• [Items from a data source]
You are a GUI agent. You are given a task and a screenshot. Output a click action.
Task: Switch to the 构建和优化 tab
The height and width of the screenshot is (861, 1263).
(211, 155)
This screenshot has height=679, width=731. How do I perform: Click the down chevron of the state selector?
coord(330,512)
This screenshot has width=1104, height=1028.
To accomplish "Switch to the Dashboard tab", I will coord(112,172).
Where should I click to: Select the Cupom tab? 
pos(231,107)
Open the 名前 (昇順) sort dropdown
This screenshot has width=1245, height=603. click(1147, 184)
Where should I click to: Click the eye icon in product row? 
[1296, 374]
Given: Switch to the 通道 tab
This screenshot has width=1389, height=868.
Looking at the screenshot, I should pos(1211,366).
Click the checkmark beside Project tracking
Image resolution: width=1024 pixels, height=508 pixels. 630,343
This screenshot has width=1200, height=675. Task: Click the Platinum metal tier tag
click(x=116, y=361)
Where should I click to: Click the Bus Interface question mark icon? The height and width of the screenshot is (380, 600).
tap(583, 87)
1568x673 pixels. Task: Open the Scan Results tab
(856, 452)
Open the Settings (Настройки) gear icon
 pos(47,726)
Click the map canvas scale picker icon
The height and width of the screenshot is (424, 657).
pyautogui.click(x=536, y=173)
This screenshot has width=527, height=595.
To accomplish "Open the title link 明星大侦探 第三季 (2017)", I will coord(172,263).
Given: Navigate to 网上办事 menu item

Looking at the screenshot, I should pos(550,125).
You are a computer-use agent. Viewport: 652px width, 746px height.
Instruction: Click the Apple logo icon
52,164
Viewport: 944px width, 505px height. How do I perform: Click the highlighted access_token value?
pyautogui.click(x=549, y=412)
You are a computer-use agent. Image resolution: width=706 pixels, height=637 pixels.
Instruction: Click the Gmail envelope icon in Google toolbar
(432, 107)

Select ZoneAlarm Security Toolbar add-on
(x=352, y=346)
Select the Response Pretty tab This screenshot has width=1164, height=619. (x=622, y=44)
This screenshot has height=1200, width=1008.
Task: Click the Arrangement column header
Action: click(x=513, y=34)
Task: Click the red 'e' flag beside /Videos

• [Exercise aim] If a line in the records above has the word "computer", copy it.

• [Result for this exercise]
You are a computer-use agent. Viewport: 652px width, 746px height.
You are a computer-use agent. Image resolution: width=706 pixels, height=637 pixels.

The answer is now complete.